**Задание**
Выведите без изменений часть интервью о камерной опере, начиная со слов «В итоге наш» и заканчивая словами «конечно, работоспособности, трудолюбия.».

**Цитируемый текст**
───
С чем связано изменение репертуарной политики?

– Мне, естественно, хотелось иметь хороший вокальный инструментарий. А качественные голоса требуют серьезного оперного репертуара. И тогда я стал задумываться о тех названиях, которые в моем понимании тоже, по существу, являются камерными. К примеру, первая редакция «Бориса Годунова» – абсолютно камерная история, пусть даже и с парой небольших массовых сцен. Но для меня ведь камерное означает не малое количество людей на сцене, а особый принцип актерского существования крупным планом, когда артиста отделяет от зрителя очень короткое расстояние. И у нас есть много спектаклей, где мы вообще ломаем эту «четвертую стену», выходим в зрительный зал. Например, «Поругание Лукреции» Бриттена – половина спектакля идет в зале, половина – на сцене, и только иногда эти странно сосуществующие линии спектакля сопрягаются.

В итоге наш театр стал сильно отличаться от своего предка. Потому что Театр Покровского остался верен идее особого репертуара. А для меня, например, «Богема» – камерная опера, потому что там только одна массовая сцена, фоновая, а все остальное действие происходит, можно сказать, у зрителя на ладони, и особенно важно, насколько правдиво будет сыграна эта трогательная история. Главный принцип – наличие у певца не только голоса, но еще и соответствующих душевных качеств. Ну и, конечно, работоспособности, трудолюбия.
───
**Исходный фрагмент**
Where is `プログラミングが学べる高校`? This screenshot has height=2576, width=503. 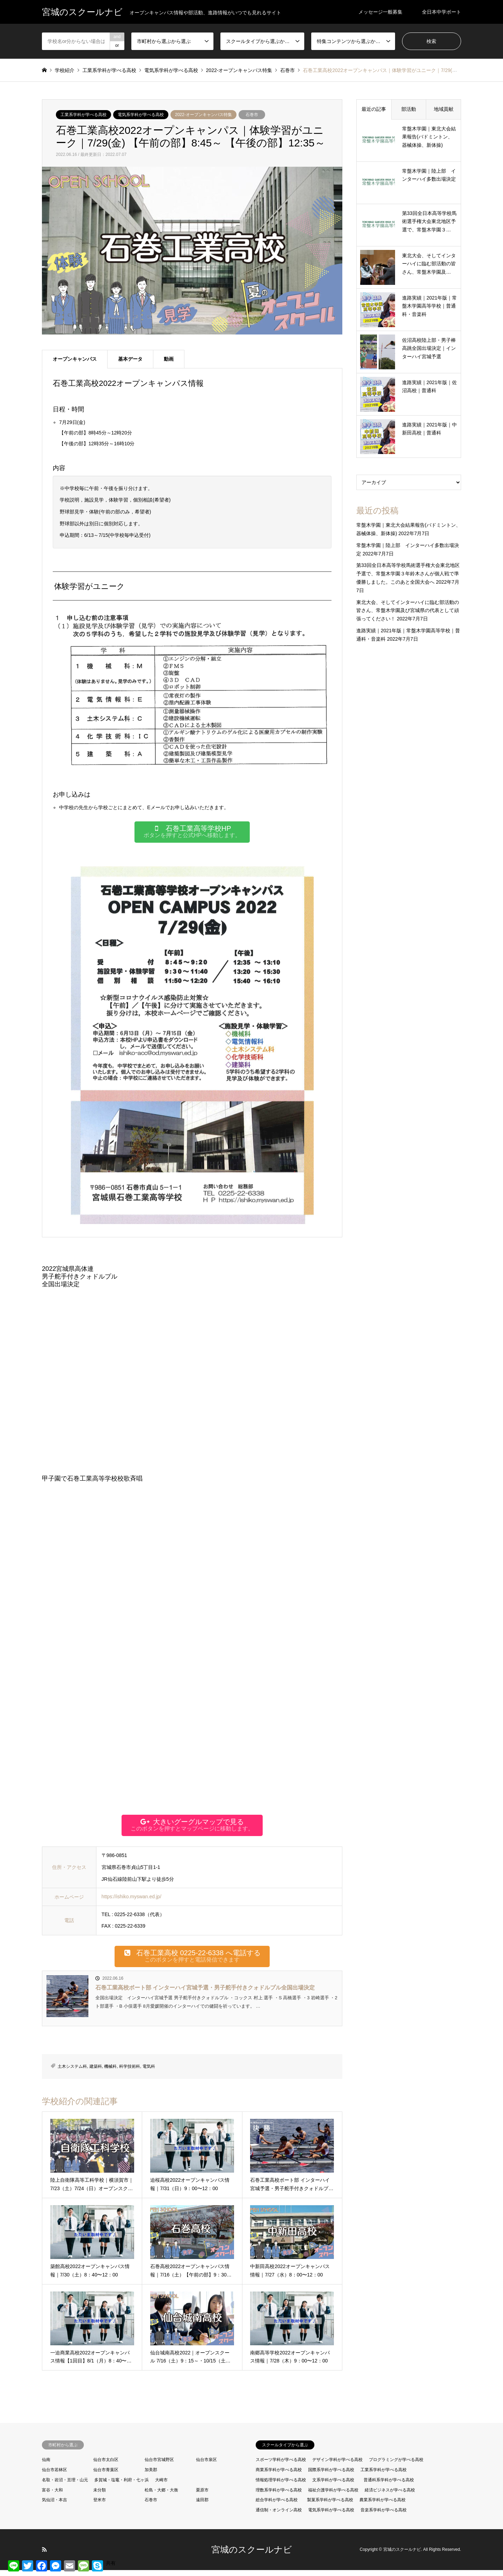 プログラミングが学べる高校 is located at coordinates (396, 2465).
───
**Правильный ответ**
В итоге наш театр стал сильно отличаться от своего предка. Потому что Театр Покровского остался верен идее особого репертуара. А для меня, например, «Богема» – камерная опера, потому что там только одна массовая сцена, фоновая, а все остальное действие происходит, можно сказать, у зрителя на ладони, и особенно важно, насколько правдиво будет сыграна эта трогательная история. Главный принцип – наличие у певца не только голоса, но еще и соответствующих душевных качеств. Ну и, конечно, работоспособности, трудолюбия.